We stayed in Yuan Hsiang Hot Spring Resort (原鄉溫泉度假村, pictured below), a friendly mid-range option. You don't have to be a guest to enjoy the public pools costs (admission NT$150 per person; no time limit; swimsuits required). Each room has its own tub, naturally.
Despite a successful tourist industry – two major hotels were under construction at the time of our visit – Ruisui, like many of Taiwan's more remote places, has experienced a population decline in recent years. As of spring 2017, around 11,600 people were registered as living here, down from a little over 13,000 back in 2008.

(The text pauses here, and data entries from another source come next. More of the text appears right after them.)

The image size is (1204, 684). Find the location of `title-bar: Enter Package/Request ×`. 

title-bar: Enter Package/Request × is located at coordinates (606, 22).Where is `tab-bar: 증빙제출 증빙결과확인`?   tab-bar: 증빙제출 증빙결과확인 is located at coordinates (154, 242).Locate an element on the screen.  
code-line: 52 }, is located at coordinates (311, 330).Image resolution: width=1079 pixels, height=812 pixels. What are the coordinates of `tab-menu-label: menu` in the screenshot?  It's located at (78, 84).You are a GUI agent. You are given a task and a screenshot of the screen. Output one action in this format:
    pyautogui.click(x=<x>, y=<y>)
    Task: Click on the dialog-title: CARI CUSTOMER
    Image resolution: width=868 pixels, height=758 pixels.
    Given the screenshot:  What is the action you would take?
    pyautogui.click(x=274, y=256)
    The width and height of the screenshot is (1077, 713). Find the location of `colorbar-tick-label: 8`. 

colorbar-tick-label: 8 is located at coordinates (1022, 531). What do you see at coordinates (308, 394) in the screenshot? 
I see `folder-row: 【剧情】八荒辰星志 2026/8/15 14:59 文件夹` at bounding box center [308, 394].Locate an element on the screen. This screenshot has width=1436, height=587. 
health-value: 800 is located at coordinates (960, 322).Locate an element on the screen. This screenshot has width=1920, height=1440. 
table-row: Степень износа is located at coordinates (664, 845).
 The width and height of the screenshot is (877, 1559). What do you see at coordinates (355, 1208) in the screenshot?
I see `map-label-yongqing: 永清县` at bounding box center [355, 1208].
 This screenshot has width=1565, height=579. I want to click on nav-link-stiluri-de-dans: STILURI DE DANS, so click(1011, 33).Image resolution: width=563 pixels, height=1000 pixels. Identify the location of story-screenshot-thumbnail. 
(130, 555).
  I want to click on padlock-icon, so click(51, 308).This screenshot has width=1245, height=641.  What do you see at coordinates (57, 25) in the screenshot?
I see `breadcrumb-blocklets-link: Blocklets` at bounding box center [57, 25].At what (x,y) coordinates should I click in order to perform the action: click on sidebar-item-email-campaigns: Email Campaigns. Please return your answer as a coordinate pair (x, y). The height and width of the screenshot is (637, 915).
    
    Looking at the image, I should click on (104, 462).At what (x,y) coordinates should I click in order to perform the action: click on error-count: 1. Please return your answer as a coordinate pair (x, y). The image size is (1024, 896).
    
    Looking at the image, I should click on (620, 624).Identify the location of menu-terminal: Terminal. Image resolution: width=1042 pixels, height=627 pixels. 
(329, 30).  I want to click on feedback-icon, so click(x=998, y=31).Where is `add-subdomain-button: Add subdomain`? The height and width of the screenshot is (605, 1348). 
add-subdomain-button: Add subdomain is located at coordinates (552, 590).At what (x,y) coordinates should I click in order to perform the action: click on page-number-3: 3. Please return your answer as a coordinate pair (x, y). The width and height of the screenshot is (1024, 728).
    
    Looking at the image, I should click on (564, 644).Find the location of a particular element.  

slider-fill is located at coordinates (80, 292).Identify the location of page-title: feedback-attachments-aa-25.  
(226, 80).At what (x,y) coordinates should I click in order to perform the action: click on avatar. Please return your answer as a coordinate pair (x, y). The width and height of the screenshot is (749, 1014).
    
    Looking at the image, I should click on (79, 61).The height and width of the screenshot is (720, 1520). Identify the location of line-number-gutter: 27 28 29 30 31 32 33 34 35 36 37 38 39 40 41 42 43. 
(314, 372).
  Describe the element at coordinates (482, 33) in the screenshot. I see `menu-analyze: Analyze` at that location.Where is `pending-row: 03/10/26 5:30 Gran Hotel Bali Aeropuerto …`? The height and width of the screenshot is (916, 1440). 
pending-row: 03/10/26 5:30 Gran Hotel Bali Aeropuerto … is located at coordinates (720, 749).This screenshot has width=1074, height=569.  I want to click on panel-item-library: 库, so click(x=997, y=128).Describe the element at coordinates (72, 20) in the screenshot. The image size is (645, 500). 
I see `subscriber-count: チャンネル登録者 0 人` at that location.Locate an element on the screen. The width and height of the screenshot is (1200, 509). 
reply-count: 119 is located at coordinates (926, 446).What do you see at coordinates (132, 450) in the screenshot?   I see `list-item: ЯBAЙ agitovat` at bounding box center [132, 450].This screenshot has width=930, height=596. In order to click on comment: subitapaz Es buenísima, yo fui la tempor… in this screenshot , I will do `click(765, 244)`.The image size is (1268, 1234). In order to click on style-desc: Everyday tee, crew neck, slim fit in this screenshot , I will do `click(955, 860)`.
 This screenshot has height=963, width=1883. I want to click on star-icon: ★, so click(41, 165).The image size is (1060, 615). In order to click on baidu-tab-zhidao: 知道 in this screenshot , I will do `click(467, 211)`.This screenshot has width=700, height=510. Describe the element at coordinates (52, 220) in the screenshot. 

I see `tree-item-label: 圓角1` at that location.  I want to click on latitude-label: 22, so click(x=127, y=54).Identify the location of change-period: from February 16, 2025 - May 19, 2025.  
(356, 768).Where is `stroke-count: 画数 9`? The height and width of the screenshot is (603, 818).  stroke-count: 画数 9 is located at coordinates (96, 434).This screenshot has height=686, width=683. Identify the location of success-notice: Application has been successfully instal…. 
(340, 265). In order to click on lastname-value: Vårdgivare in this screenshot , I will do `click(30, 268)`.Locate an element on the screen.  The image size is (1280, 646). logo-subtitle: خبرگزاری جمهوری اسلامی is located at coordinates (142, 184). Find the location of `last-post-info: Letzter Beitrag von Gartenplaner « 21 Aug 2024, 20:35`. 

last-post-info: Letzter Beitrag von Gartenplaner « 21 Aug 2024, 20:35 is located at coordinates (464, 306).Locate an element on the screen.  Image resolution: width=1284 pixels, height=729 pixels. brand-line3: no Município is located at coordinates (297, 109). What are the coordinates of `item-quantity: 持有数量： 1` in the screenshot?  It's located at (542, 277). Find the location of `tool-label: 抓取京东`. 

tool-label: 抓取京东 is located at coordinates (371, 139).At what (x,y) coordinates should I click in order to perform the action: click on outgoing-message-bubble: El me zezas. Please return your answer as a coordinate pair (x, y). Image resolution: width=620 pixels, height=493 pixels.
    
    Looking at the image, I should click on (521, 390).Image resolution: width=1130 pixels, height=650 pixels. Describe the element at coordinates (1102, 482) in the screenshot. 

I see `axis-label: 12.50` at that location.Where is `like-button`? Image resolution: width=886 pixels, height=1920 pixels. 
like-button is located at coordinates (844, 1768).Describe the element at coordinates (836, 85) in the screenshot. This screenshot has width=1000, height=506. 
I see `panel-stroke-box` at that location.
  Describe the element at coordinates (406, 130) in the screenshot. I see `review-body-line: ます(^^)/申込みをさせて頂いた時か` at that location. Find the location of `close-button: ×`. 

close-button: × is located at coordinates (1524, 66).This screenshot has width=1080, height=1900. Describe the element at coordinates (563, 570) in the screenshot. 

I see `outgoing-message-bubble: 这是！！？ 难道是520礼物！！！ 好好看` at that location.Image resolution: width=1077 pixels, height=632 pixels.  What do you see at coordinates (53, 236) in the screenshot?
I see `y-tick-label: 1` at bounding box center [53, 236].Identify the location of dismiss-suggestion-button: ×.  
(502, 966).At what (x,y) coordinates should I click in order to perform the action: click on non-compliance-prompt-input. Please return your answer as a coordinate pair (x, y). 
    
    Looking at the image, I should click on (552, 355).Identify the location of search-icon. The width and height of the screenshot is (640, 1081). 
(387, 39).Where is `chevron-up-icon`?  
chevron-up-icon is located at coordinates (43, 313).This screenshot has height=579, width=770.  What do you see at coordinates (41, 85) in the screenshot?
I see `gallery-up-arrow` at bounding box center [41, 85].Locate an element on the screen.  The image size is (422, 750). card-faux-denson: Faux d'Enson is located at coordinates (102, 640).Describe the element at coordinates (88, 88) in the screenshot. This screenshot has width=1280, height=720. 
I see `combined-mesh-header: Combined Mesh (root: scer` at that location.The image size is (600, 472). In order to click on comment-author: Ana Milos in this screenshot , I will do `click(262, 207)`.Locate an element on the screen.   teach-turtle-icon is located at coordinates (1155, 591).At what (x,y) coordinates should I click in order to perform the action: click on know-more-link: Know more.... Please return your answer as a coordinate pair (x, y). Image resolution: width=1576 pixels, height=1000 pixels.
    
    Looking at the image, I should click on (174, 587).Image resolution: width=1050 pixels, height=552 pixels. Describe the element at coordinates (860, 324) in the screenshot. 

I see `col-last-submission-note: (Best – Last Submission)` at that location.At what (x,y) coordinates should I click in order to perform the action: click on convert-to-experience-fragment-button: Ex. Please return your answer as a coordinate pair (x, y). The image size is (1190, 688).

The township is divided into 11 villages, of which Qimei (Kiwit in the Amis Austronesian language) has the smallest population, but is the largest in terms of land area. The only way to reach this remote outpost of indigenous lifestyles is via County Road 64, a twisting strip of asphalt that cuts through the Coastal Mountain Range and provides excellent views of the Xiuguluan River, a spectacular waterway which also happens to be Taiwan's whitewater-rafting mecca.
Before 1987 there was no road to the village, so any produce farmers hoped to sell had to be punted upriver to Ruisui. These days, the road (pictured below) is by no means Taiwan's steepest, nor is it as prone to landslides as some other routes. Nonetheless, cyclists and even ordinary motorists should think twice about using it during or just after heavy rain.
We were in Ruisui to ride bicycles, a form of exercise I adore. I had another reason to feel excited: For the first time, I'd be riding an electric scooter. These eco-friendly devices are becoming more and more common around Taiwan - and this one rode as smoothly as the petrol-powered version I use on an almost-daily basis. The country roads around Ruisui aren't ideal if you want to discover your machine's top speed, but the scooter lent to me (pictured below) seemed to accelerate to 55km/h without any problems.
We rented ours from Huamulan Rental (花牧瀾機車出租) which is as close as could be to the railway station at 8 Zhongshan Road Section 1. A day's use costs NT$500; helmets are provided, but you should bring a long-sleeved shirt as the sun can be fierce.
Electric scooters are perfect if you want to stop and photograph each curiosity you come across, like this trickle of mineral-enriched hot-springs water near our hotel (above). Unlike the Yufu Bikeway, Ruisui's cycle paths aren't a straightforward A-to-B route exclusively for two-wheelers, but rather a set of recommendations as to which of the many back roads cyclists might enjoy. Whether you set out with a specific destination in mind, or wander at random, do head back to the station area at mealtimes; you won't find many eating options elsewhere.
If you opt to stay two nights in Ruisui, set aside half a day or more for Fuyuan National Forest Recreation Area (富源森林國家森林遊樂區圖), to explore its various trails, and appreciate its exceptional bird and butterfly populations.
If ecotourism isn't your cup of tea (or milk), head to JJ Farm down by the Xiuguluan River to see one of Taiwan's larger dairy farms.
My visit and this blog post were sponsored by the East Rift Valley National Scenic Area Administration.